In qualsiasi tipo di squat, il carico dev'essere sempre percepito – sia in discesa e in salita – al centro del piede; mai sull'avampiede e mai sul tallone. La pianta, come abbiamo detto, non deve mai staccarsi dal pavimento. Le ginocchia non cederanno mai al valgismo o al varismo, e non oltrepasseranno eccessivamente la punta dei piedi in avanti (ciò dipende molto la divaricata dei piedi).

Squat e affondi sono movimenti a carico soprattutto delle ginocchia, il che significa che è normale che le ginocchia si muovano in avanti e si pieghino mentre si esegue una ripetizione. Quando si cammina e si corre, il ginocchio si sposta ripetutamente in avanti sopra la punta del piede ad ogni passo o falcata. Fianchi, ginocchia, caviglie e piedi lavorano in sincronia in questo movimento. Quando il movimento di una qualsiasi di queste articolazioni viene alterato, l'intero schema viene interrotto e il movimento diventa meno fluido. Ciò spiega la ragione per cui le persone anziane, ad esempio, faticano a tenere le ginocchia oltre le dita dei piedi e possono avere notevoli difficoltà a camminare.

Migliorare la mobilità

Ogni singola persona ha una propria conformazione fisica che influenza il movimento e l'esecuzione di determinati esercizi. È possibile migliorare la mobilità, imparare la maniera corretta di eseguire un esercizio, e aumentare la forza, in funzione del proprio fisico. Una persona con gli arti inferiori particolarmente lunghi, ad esempio, avrà difficoltà ad accovacciarsi senza che le ginocchia superino le dita dei piedi, durante uno squat. Le persone più alte o con le gambe più lunghe vedranno, invece, piùnaturale eseguire un movimento in avanti del ginocchio rispetto a quelle con le gambe più corte. Al contrario chi ha un addome pronunciato o seno prosperoso potrebbe tenere i fianchi più indietro durante squat ed affondi.

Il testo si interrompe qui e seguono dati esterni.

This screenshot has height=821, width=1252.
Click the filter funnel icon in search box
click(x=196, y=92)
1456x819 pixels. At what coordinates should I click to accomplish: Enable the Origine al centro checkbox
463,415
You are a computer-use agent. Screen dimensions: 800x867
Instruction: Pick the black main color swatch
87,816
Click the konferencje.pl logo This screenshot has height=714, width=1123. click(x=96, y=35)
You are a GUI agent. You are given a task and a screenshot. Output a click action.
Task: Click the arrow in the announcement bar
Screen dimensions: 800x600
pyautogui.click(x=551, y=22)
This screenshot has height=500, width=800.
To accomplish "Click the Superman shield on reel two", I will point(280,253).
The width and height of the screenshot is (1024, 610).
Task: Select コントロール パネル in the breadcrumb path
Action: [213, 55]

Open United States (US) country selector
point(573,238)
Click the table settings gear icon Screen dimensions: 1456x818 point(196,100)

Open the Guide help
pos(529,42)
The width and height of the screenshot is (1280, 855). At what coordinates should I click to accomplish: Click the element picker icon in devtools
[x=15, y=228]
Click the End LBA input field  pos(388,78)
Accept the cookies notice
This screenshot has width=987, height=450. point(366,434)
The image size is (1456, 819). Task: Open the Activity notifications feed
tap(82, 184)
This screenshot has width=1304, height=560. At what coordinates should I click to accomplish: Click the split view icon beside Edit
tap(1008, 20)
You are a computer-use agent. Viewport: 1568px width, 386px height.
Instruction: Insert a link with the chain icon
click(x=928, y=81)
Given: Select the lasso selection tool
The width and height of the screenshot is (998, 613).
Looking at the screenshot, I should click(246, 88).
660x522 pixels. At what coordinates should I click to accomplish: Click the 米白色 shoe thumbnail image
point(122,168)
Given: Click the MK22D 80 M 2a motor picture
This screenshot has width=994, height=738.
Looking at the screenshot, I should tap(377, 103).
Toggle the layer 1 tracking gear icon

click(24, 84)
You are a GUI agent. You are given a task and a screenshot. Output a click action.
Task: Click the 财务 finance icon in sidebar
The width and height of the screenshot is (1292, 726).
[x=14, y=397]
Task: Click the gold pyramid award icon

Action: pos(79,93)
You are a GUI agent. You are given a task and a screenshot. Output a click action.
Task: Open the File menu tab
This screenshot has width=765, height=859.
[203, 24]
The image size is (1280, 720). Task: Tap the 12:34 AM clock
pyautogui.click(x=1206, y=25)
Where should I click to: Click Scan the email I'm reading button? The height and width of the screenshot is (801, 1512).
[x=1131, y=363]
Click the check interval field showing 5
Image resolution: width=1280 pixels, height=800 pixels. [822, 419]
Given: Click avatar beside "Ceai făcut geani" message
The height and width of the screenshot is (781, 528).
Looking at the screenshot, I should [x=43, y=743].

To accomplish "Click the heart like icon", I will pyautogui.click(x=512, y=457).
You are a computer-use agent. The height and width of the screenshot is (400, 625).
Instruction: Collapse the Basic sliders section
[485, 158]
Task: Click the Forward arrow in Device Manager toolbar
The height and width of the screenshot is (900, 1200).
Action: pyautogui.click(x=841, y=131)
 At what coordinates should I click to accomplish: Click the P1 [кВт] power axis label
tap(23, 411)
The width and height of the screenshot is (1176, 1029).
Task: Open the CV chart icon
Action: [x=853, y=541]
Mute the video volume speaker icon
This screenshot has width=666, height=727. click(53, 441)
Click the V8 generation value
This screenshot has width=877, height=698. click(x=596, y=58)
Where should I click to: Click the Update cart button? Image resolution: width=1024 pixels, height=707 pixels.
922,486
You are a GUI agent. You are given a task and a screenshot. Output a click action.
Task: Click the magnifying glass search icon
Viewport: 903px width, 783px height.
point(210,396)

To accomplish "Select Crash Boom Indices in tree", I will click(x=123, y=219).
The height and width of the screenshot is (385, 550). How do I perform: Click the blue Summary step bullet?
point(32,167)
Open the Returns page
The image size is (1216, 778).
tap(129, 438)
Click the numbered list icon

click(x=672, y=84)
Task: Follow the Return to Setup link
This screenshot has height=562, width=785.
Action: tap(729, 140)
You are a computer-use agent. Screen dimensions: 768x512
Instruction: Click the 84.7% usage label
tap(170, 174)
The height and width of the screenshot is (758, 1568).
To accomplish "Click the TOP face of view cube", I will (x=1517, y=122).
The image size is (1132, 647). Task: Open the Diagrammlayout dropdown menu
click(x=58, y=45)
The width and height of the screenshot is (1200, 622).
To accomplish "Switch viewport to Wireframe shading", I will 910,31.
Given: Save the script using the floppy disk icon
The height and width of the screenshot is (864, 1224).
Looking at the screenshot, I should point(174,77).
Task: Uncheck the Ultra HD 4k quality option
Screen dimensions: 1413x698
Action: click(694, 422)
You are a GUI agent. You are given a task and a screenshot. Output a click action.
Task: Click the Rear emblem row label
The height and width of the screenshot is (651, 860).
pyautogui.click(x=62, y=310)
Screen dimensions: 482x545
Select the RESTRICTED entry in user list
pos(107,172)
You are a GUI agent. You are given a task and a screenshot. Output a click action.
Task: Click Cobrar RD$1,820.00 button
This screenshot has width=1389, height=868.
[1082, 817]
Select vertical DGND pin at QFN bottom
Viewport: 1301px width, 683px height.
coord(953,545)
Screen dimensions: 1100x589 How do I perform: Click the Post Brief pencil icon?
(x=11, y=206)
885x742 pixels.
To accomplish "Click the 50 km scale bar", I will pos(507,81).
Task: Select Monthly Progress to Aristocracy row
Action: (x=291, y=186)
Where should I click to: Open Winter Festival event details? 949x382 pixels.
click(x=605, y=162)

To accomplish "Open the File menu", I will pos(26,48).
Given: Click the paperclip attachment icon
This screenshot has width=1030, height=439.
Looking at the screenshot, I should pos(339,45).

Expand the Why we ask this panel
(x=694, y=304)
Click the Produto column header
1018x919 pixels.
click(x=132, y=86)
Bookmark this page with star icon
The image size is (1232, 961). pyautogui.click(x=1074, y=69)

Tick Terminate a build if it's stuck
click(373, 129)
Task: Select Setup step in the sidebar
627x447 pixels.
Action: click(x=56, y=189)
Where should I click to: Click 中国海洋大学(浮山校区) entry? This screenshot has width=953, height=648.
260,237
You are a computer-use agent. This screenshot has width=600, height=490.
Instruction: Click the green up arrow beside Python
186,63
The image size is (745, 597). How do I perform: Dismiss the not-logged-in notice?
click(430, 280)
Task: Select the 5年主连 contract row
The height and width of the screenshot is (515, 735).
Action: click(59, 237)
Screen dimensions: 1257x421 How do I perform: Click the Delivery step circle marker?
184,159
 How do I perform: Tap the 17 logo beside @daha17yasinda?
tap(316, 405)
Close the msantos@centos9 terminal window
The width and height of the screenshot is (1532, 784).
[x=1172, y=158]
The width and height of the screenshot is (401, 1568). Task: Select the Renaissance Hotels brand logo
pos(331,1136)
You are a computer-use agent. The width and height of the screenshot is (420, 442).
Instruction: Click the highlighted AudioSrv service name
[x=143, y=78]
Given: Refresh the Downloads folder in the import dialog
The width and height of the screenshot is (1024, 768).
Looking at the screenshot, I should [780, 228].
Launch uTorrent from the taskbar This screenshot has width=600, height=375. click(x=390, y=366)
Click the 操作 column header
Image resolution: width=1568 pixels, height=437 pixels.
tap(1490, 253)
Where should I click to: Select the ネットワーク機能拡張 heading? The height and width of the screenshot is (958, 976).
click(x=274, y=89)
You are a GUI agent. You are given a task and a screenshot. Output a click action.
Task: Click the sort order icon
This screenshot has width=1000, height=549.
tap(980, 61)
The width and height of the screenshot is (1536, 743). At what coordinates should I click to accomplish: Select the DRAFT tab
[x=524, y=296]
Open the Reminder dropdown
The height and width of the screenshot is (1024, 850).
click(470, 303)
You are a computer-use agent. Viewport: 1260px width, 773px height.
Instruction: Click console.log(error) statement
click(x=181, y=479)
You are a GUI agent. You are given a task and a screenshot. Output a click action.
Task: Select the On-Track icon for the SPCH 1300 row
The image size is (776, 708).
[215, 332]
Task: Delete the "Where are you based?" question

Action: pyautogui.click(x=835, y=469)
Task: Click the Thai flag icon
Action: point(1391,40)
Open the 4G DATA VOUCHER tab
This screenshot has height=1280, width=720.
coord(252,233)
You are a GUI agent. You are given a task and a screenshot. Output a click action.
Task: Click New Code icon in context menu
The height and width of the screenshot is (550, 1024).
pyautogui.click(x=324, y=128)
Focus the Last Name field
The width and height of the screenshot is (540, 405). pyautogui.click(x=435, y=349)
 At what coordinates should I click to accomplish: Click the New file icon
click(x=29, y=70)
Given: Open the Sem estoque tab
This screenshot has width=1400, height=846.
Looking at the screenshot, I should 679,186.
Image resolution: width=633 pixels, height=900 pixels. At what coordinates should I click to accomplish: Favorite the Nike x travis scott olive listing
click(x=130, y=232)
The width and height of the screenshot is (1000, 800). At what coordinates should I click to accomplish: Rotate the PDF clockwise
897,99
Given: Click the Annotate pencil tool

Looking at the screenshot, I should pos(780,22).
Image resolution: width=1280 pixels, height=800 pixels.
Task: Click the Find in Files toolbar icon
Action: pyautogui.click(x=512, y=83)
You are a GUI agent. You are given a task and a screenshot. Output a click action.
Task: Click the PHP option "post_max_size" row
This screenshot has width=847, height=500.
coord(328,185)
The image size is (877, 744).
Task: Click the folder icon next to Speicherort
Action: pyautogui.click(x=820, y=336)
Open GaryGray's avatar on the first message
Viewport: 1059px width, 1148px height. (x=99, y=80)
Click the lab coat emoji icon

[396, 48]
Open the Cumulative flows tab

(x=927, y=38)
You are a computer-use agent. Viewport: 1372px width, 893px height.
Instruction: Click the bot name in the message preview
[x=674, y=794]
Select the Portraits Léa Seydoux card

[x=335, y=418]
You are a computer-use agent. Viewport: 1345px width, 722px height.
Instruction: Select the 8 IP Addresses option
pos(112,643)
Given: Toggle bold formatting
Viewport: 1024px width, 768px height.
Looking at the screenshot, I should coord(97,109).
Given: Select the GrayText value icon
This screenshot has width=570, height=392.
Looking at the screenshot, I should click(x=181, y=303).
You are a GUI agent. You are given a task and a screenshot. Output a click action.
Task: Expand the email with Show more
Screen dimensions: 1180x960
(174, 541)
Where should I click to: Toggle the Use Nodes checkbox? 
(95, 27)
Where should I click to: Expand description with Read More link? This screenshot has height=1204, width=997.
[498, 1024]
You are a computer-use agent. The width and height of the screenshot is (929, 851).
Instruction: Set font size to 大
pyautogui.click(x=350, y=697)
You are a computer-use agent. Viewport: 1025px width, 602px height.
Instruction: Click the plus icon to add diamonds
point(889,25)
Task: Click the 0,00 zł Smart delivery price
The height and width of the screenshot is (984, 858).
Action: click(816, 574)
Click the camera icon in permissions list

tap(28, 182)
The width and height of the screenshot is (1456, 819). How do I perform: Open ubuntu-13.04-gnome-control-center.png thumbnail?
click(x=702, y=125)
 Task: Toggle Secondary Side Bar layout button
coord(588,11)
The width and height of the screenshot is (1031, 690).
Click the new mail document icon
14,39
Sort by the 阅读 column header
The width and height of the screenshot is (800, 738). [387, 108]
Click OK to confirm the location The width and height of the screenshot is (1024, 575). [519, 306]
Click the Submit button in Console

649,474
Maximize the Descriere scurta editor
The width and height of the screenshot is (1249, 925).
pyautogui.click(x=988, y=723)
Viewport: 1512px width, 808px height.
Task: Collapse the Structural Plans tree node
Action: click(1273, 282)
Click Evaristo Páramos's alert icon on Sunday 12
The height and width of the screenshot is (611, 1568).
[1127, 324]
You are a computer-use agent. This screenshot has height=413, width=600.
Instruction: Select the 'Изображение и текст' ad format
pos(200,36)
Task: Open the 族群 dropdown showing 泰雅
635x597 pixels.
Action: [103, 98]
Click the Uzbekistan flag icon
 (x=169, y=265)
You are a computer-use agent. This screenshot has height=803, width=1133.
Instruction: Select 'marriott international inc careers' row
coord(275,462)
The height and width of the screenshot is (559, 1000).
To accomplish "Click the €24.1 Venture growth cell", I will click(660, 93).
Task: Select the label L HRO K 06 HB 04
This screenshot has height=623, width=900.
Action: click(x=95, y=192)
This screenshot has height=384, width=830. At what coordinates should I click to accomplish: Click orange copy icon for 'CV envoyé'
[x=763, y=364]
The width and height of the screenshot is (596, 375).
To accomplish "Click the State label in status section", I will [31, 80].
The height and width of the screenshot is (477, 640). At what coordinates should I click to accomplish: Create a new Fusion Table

Le ginocchia devono superare le dita dei piedi?

Nonostante i vantaggi di permettere alle ginocchia di andare oltre le dita dei piedi, questo movimento non è adatto a tutti, o perlomeno non nell'immediato. Coloro che potrebbero aver avuto lesioni al ginocchio in passato, soffrire di artrite, o siano in ripresa da un intervento chirurgico agli arti inferiori -secondo gli esperti- non dovrebbero portare le ginocchia davanti alle dita dei piedi in fase di discesa durante lo squat. Se qualsiasi movimento provoca dolore al ginocchio è consigliabile evitare di spingere in avanti per superare le dita dei piedi.

 

Esercizi che non causano dolore alle ginocchia

Ecco alcuni esercizi che non causano dolore alle ginocchia:

  • Box squat,
  • Split squat,
  • Step up
  • Esercizi di catena posteriore: leg curl, deadlift, glute bridge

È comunaue fondamentale saper lavorare regolarmente e nel modo corretto sulla mobilità della caviglia e dell'anca. Idealmente, limitare il movimento in avanti del ginocchio sarà una soluzione temporanea, solo se necessario.